Exporting DCT logs to Splunk
Overview
This article provides some tips for configuring DCT (running on Kubernetes) to send logs to Splunk and extract useful information in Splunk.
Setting up a Splunk instance
Authenticate with Splunk via the web portal and install the third-party Monitoring Kubernetes app directly via the Splunk UI, then enable HTTP Event Collector in Splunk and save the HTTP Event Collector token for future use.
Enable Splunk log forwarding
Once the Splunk instance is setup, follow the instructions to install Splunk logic in the Kubernetes cluster to forward logs to Splunk. This blog post is a useful resources to understand the log collection and configuration options.
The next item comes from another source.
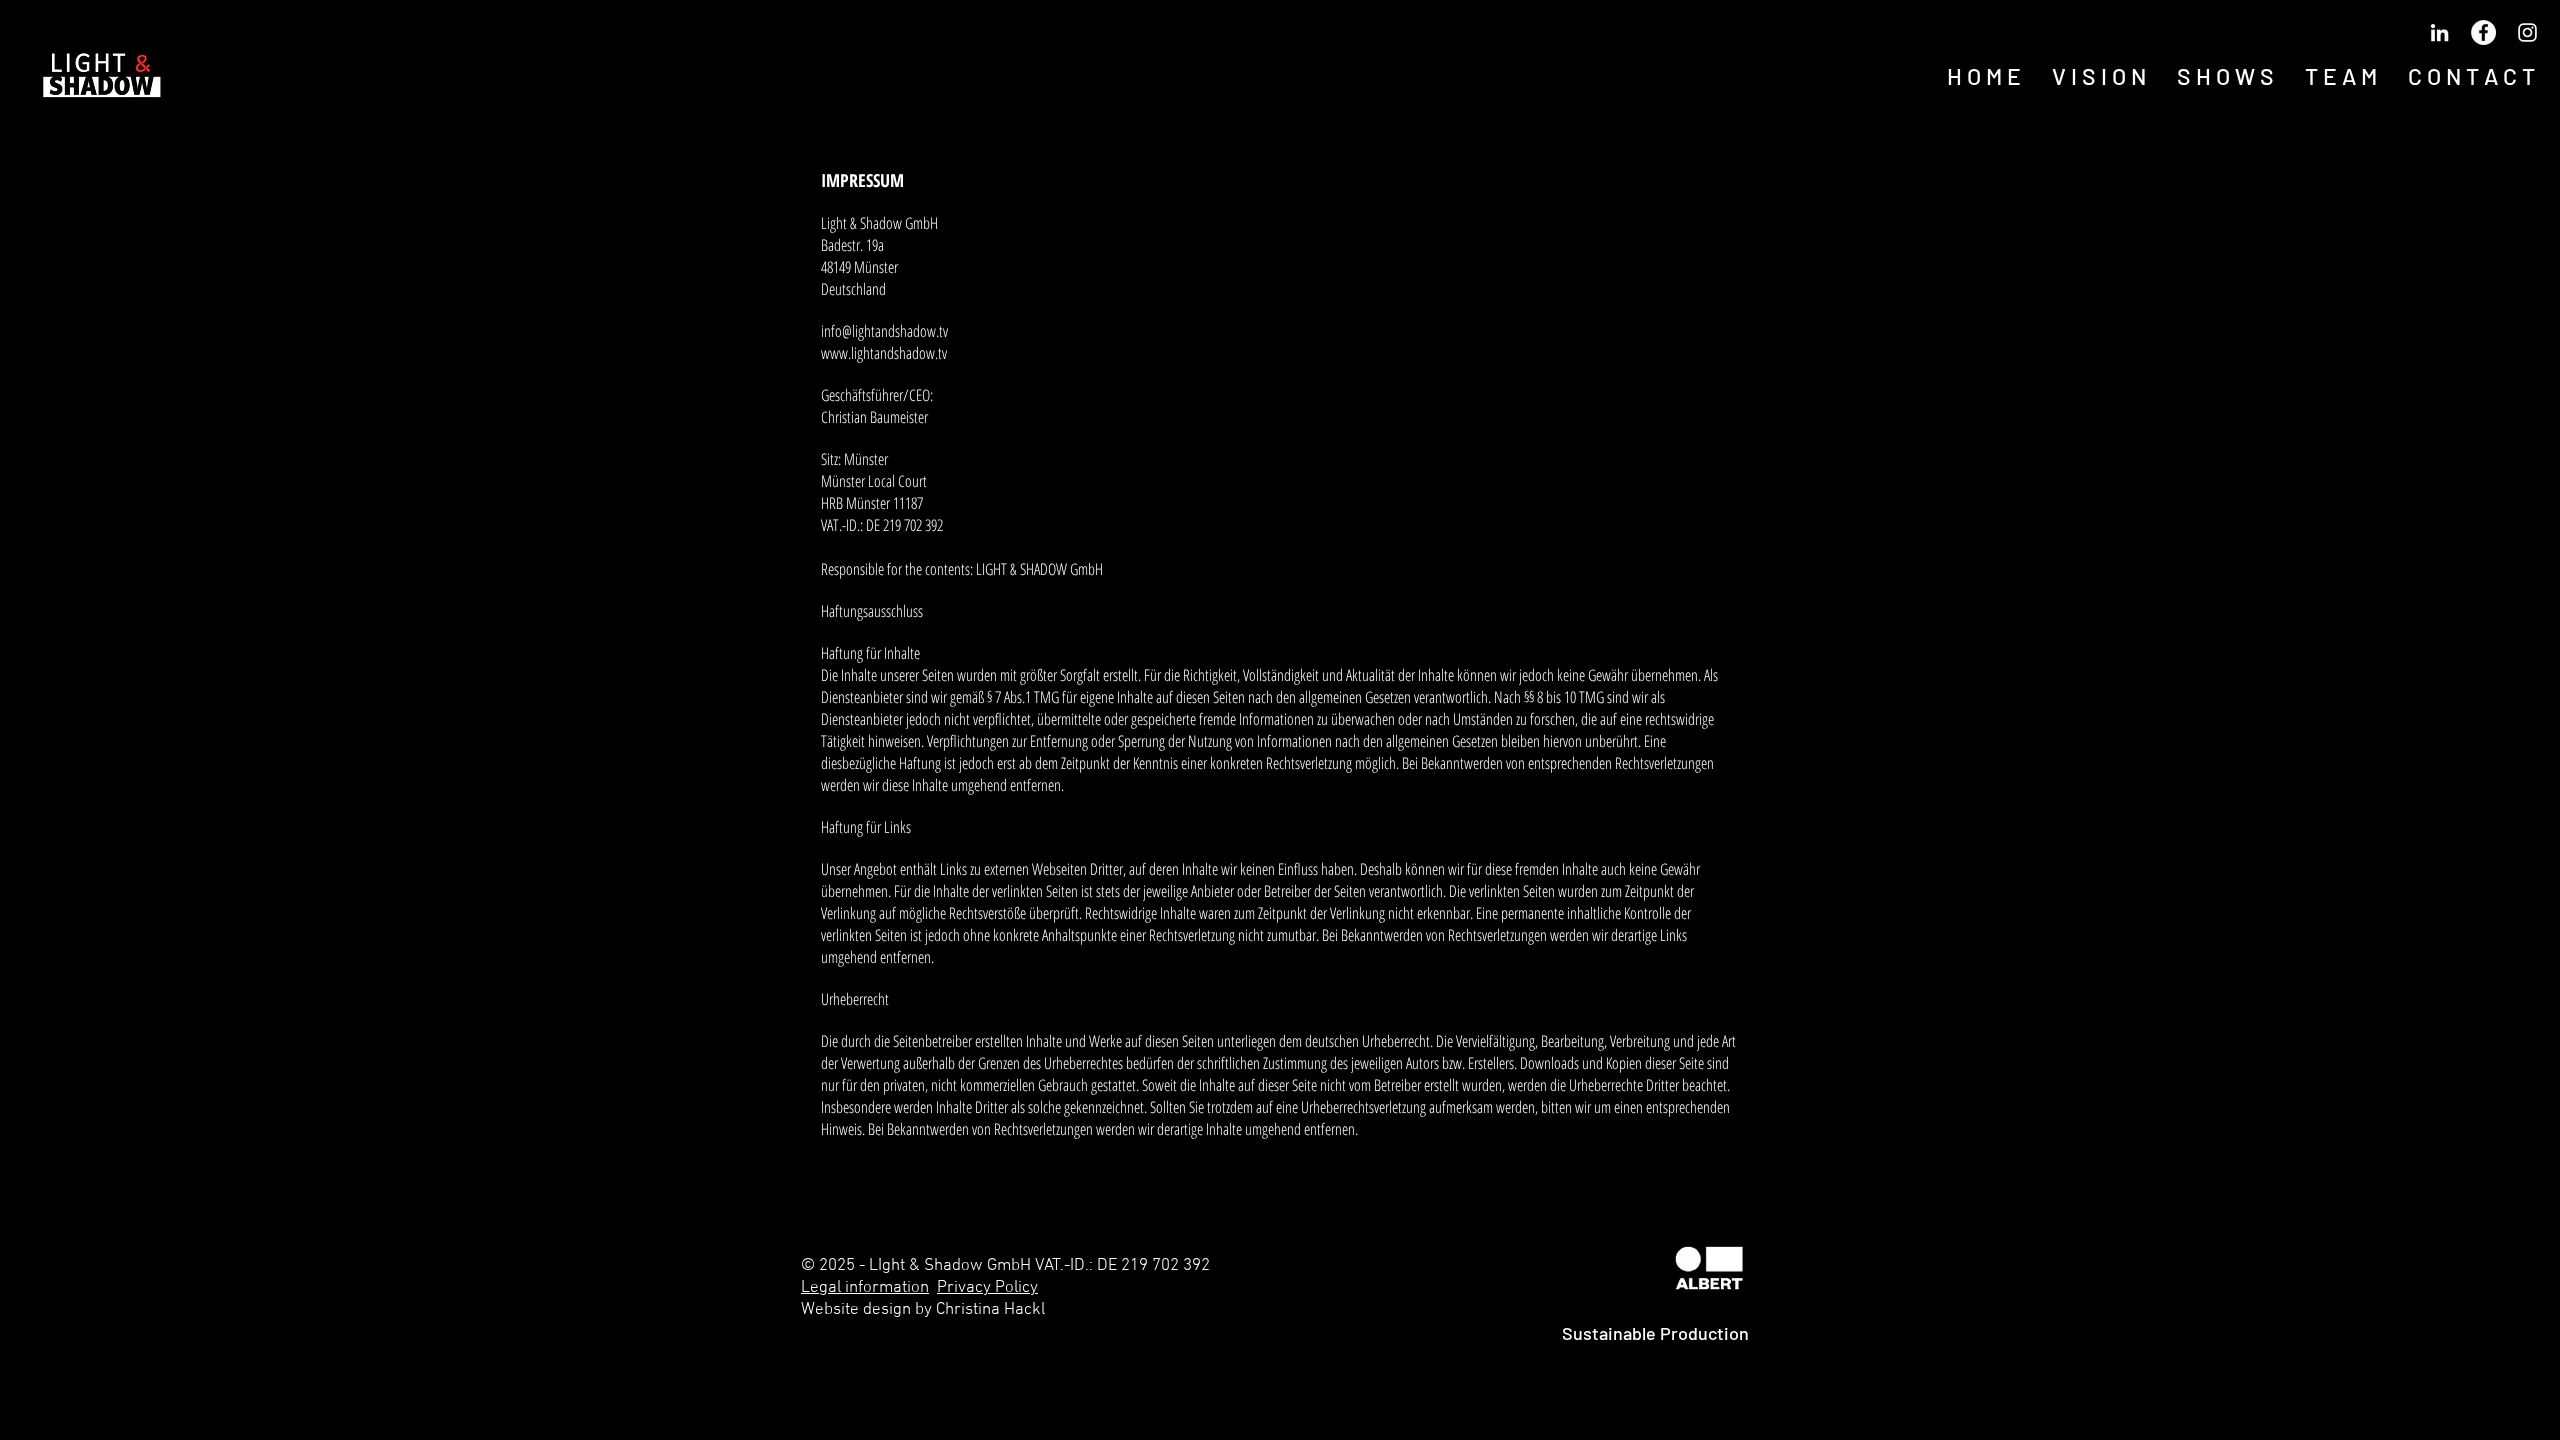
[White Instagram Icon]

git clone https://github.com/splunk/splunk-connect-for-kubernetes.git
cd splunk-connect-for-kubernetes/helm-chart/splunk-connect-for-kubernetes
edit values.yaml
Edit values.yaml, at the minimum the host property (hostname of the Splunk collector) and token (of the HTTP Even Collector) must be set.
global:
logLevel: info
splunk:
hec:
# host is required and should be provided by user
host: <insert-splunk-http-event-collector-hostname-here>
# port to HEC, optional, default 8088
port:
# token is required and should be provided by user
token: <insert-token-here>
Install the helm chart and and after a few minutes DCT logs will be visible in Splunk.
helm install splunk-connect-for-kubernetes . -f values.yaml --set splunk-kubernetes-logging.fullnameOverride=splunk-logging
Search for events in Splunk
In the Splunk Cloud UI, via the “Monitoring Kubernetes” App, you can “search” for data sent by Kubernetes, as exemplified in the screenshot below. The bootstrap API key can be found as shown.

The example screenshot below shows a search for \”nginx\”, with use of the “extract new fields” wizard on the bottom left, which has Splunk parse the Nginx access logs. A regexp is used to name some of the fields like ipaddress, endpoint, accountid, etc. The example runs a search to return API requests associated with accountid.